Imagine asking a software engineer why they shipped code so slow it made a system unusable when “don’t slow the software down 1000x” wasn’t explicitly in the requirements.
This is exactly the same thing. Assistants are there to help people and to know what to do with high level directives.
“I want to take a stay at home vacation next week” should not require explicit instructions to reschedule everything and notify people…
Maybe some people are flexible and just like to have a random day off every once in a while and don't care so much exactly if it's a certain day or not
Why would they do that in this scenario?
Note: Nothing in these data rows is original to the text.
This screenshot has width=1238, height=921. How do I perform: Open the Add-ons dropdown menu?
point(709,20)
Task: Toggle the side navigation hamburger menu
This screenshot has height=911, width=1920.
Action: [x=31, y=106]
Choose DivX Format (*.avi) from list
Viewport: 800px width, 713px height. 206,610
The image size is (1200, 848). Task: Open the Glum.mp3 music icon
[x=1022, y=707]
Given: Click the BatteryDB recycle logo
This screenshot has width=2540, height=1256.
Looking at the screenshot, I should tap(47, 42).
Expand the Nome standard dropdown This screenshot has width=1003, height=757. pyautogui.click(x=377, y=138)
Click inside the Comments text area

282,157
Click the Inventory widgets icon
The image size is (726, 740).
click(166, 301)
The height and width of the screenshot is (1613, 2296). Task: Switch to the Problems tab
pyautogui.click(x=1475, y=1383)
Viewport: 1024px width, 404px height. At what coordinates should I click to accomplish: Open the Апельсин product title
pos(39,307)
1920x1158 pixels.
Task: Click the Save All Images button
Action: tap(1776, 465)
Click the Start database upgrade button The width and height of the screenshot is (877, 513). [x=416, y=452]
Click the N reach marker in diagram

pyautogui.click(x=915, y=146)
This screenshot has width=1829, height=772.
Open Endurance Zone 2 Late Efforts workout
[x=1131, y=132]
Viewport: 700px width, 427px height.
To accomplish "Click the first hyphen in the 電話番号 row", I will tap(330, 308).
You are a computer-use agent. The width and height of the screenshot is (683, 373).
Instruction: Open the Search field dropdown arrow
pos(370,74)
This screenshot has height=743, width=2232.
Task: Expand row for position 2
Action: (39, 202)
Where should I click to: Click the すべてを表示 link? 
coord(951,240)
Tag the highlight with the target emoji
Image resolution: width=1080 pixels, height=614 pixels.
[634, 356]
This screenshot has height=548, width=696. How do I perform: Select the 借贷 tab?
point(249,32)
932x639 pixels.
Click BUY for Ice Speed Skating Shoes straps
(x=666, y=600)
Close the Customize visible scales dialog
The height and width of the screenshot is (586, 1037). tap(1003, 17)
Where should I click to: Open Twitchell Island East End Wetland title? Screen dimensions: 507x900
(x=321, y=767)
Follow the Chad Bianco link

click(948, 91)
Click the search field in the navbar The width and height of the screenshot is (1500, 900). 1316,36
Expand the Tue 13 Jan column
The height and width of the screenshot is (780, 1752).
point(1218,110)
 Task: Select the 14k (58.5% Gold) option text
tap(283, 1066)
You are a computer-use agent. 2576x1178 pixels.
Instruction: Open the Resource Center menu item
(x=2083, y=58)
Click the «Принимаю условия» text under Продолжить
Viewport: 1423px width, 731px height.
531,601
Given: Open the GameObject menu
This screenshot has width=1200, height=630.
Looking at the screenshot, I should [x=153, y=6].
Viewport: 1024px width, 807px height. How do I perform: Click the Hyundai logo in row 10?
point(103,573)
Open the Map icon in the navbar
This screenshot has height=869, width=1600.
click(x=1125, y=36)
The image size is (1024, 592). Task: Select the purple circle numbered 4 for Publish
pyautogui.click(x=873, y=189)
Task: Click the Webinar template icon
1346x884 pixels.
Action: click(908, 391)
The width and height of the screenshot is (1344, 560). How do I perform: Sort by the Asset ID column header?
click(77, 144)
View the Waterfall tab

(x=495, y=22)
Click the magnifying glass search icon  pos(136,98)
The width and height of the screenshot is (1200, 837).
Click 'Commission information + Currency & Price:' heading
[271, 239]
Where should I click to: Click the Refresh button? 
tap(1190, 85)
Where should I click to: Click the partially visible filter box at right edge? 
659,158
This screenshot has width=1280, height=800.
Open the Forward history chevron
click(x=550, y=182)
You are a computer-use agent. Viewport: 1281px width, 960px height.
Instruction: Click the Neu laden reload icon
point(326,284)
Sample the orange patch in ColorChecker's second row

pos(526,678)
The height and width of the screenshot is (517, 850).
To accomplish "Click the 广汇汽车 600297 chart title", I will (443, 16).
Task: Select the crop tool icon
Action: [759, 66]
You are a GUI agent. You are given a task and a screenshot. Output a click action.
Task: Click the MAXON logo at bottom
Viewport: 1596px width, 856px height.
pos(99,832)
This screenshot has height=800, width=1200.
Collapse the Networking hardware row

There is a world of difference between trusting someone to clear your schedule and tell you that you are taking a day off, and silently expecting them to do that on a specific day.
No. In most jobs, employees know specifically what their employers' requirements are, they have specific tasks and itineraries and boundaries. "Know what I want before I want it" isn't an appropriate expectation to have of any assistant.
At a certain price point, it certainly is an appropriate expectation.
Even at my job, where all my work is laid out for me in the form of Jira tickets, fulfilling unsaid (or unknown) desires is hugely beneficial for my team, company, and career. Sure, I’m technically paid to solve problems, but really I’m paid for the ability to think creatively and execute autonomously.
I certainly would expect, for example, a senior or staff engineer to have far more autonomy in setting the requirements, specific tasks, and boundaries. Being able to predict the technical needs of the company before they are needed is a big part of those roles.
Most jobs like you described are super low paid. The more agency you're supposed to use in your job to take decisions, generally the higher paid you'll be. It's like you want everyone to be a drone or else they're being exploited.